EXERCISE – Starting with the line that contains "The width and height of the screenshot is (703, 442)." and continuing through the final line of the listing below, rewrite those lines as a JSON list of strings. Use one string per line, include both end lines, and omit any blank lines.
---
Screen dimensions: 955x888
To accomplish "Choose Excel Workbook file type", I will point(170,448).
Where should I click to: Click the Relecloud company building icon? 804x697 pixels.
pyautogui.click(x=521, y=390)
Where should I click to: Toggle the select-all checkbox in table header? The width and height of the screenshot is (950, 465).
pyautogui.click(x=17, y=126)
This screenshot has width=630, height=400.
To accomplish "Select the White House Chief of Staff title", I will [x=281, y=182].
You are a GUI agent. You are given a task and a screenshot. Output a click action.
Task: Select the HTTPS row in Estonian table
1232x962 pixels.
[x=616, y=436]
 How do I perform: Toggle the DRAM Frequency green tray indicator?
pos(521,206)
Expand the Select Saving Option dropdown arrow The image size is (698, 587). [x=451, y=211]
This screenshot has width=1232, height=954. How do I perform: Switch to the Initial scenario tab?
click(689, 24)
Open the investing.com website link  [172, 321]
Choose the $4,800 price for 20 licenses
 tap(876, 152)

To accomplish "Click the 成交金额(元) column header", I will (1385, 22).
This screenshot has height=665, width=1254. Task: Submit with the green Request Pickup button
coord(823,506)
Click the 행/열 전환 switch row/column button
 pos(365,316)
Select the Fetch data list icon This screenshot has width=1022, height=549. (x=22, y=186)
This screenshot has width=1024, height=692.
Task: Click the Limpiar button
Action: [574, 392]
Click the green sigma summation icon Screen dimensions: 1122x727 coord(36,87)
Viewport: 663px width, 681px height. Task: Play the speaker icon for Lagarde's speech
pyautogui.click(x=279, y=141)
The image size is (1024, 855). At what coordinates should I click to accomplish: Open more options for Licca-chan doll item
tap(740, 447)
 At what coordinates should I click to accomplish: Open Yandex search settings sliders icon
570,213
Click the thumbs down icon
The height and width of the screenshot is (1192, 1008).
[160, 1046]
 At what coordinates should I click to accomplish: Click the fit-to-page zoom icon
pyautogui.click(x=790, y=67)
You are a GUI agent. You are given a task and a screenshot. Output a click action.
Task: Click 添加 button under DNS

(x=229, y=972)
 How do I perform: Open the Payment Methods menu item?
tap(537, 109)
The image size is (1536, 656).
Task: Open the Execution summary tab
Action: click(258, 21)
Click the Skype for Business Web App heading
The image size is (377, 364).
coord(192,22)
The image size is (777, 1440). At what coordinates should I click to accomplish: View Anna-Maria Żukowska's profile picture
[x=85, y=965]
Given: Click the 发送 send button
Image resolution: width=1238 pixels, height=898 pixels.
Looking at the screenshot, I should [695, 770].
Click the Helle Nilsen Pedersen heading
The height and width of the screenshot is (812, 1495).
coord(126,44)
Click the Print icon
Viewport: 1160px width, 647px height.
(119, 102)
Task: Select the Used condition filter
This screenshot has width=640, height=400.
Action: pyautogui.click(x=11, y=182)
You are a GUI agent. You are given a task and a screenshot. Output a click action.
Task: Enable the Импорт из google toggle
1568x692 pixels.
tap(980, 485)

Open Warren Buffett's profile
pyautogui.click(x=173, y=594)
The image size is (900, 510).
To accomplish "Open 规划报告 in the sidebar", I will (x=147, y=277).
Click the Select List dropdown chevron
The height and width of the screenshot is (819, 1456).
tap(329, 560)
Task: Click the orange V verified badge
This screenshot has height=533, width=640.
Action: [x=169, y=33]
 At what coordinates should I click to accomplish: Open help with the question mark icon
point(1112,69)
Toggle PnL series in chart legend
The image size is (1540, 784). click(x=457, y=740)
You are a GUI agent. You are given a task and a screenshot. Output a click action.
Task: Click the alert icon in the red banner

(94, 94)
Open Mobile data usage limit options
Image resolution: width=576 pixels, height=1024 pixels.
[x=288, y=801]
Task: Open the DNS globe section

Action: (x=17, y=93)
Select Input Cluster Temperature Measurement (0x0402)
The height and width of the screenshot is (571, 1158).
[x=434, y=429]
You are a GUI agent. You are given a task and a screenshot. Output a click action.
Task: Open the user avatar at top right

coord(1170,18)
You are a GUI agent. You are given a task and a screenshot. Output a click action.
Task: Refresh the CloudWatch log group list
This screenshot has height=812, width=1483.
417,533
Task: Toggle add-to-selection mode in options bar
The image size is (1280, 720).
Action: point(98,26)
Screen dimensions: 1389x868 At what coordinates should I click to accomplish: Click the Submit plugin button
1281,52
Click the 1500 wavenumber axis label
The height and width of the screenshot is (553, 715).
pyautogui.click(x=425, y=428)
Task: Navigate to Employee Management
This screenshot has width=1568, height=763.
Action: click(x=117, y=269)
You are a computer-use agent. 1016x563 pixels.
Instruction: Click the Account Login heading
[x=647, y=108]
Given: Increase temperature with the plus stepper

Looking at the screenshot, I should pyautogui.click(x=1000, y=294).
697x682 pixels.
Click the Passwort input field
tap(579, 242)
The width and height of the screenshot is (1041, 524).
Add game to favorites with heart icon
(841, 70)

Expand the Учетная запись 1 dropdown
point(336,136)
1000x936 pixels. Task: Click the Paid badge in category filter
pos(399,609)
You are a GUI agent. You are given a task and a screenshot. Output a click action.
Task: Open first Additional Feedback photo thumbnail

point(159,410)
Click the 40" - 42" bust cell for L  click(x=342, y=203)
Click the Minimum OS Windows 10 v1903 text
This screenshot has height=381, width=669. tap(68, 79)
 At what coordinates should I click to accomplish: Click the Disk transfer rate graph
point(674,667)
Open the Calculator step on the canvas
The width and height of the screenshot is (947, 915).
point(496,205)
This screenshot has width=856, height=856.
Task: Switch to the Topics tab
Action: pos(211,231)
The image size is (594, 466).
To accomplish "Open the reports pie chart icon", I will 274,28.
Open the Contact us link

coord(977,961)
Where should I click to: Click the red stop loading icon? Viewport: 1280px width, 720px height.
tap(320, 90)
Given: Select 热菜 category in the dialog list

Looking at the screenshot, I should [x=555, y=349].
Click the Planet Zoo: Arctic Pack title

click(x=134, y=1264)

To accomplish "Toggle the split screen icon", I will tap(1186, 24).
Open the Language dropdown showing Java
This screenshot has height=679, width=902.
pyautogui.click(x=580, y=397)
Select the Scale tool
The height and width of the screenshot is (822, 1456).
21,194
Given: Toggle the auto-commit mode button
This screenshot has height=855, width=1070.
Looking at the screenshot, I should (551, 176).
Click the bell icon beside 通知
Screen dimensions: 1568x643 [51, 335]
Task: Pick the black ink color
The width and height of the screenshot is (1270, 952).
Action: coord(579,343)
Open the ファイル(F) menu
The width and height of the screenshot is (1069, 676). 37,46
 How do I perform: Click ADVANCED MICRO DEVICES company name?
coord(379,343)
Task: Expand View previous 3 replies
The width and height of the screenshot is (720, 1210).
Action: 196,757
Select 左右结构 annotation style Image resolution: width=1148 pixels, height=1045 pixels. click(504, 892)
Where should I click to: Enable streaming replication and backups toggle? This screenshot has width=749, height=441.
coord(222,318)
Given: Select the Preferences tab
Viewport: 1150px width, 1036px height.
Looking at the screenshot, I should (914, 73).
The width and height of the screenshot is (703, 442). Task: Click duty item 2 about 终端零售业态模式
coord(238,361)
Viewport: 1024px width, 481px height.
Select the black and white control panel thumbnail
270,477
---
REPLY TO THE TASK –
[
  "The width and height of the screenshot is (703, 442). Task: Click duty item 2 about 终端零售业态模式",
  "coord(238,361)",
  "Viewport: 1024px width, 481px height.",
  "Select the black and white control panel thumbnail",
  "270,477"
]